Now Gayle, known for his cool temperament but belligerent batting style, says for the good of the team he is willing to mend fences with Guyanese Butts, a holdover from the old panel, and new selectors, Jamaican Robert Haynes and Trinidadian Raphick Jumadeen.

"It's a fresh start with the selectors," Gayle explained here. "I've known Clyde Butts, the chairman, and Robert Haynes. Getting ready to know Jumadeen.

"I'm sure we'll have discussions and so on," he added, "and, like I said, build relationships so that things can be much easier, rather than a battle. You know what I mean?"

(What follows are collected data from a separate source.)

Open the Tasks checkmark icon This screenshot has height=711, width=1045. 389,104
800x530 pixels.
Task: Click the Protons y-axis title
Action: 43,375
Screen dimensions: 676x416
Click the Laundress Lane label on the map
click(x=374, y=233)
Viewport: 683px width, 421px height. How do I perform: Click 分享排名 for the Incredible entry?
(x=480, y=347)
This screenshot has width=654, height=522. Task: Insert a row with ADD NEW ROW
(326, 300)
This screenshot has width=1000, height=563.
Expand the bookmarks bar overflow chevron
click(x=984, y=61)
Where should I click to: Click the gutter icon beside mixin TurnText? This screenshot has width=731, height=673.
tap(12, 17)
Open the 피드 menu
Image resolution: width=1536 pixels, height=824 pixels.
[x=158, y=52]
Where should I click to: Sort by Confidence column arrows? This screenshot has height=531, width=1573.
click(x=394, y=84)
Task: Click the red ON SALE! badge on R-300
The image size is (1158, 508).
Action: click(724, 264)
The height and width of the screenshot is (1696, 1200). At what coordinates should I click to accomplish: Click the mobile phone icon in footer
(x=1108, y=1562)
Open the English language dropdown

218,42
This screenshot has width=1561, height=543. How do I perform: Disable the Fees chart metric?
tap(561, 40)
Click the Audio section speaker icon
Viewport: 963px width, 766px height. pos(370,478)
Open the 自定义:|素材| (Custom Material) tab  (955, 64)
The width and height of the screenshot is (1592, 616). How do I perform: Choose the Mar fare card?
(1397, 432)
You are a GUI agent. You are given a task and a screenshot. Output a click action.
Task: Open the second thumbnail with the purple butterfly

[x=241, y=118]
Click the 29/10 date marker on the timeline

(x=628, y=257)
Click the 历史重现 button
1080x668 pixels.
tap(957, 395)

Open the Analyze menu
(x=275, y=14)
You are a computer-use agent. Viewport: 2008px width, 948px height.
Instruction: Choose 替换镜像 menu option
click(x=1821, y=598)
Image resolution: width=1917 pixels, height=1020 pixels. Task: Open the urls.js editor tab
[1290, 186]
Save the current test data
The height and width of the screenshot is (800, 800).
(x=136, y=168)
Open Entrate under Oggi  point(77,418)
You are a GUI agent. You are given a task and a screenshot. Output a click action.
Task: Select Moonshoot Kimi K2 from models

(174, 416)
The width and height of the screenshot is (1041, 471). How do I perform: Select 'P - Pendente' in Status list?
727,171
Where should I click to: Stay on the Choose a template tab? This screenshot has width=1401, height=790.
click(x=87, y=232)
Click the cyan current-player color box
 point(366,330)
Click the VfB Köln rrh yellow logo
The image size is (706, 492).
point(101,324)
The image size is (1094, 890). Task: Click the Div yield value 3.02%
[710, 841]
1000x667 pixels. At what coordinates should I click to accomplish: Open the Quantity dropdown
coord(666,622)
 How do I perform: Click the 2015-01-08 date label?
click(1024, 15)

Haynes declined to discuss details of Gayle's relationship with the last panel. But the former West Indies player said he too is ready to defuse any tension between selectors and captain. It's time, he explained, to move on.

"I can't really dwell much on what has happened in the past," said Haynes, who travelled with the team to Canada." Our job right now is to look at the future and the development of West Indies cricket and see how best we can get these players to tick."

Cohesion between players and selectors will become a primary focus, Haynes added. He is offering an open line of communication. Gayle, while not promising perfection, is planning to take advantage. He insisted that returning the West Indies to winning ways takes priority.

"The selection panel is quite different," the captain said. "But at the same time we're getting to know each other.

"You know, we're gonna have agreements, we're going to have disagreements. That's a basic thing for selecting a team. We'll just have to see how we can come up with the best formula for the best format of the team and so on; the best balance of the team."

And, for his sake, the best recipe for success.

Gordon Williams is a Jamaican journalist based in the United States.